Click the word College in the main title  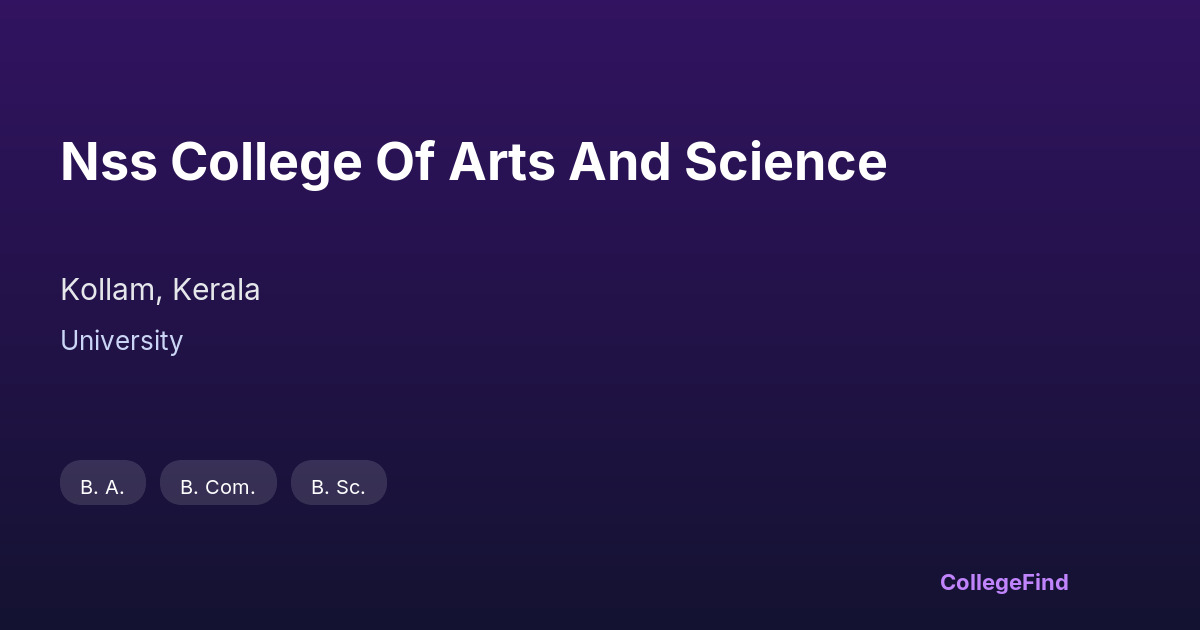[266, 162]
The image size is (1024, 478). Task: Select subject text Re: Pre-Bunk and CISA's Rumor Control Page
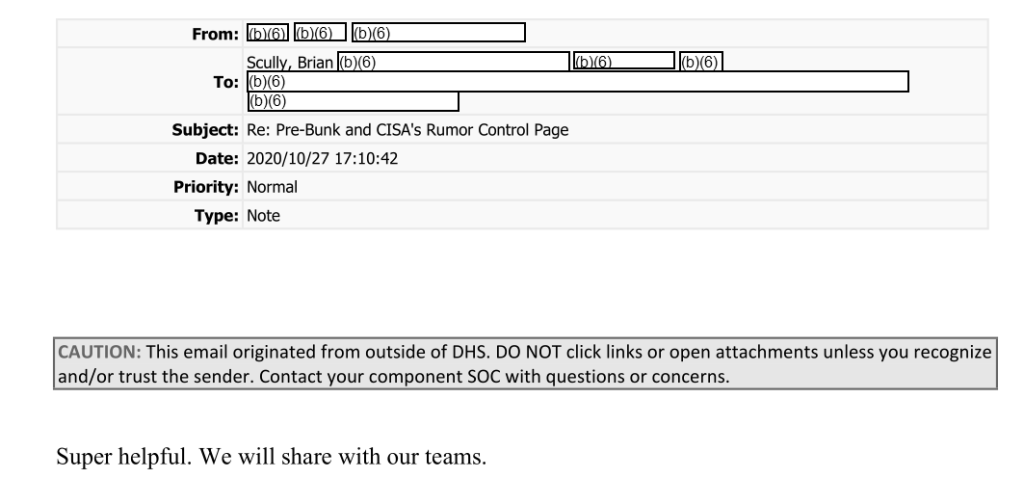point(408,130)
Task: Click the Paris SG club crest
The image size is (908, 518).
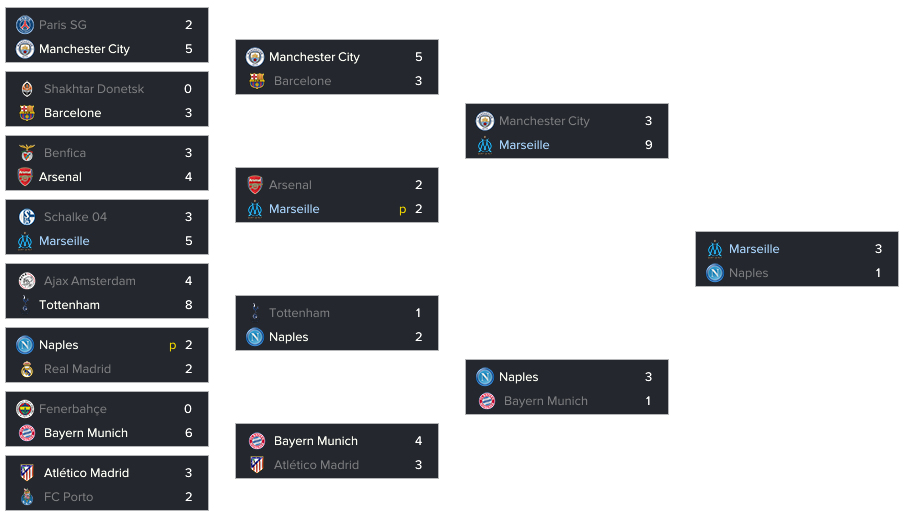Action: 25,25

The problem
Output the span from the line with "Task: Click the Paris SG club crest" through the last line of the data, inclusive and exact, and omit every picture.

Task output
Task: Click the Paris SG club crest
The image size is (908, 518).
Action: 25,25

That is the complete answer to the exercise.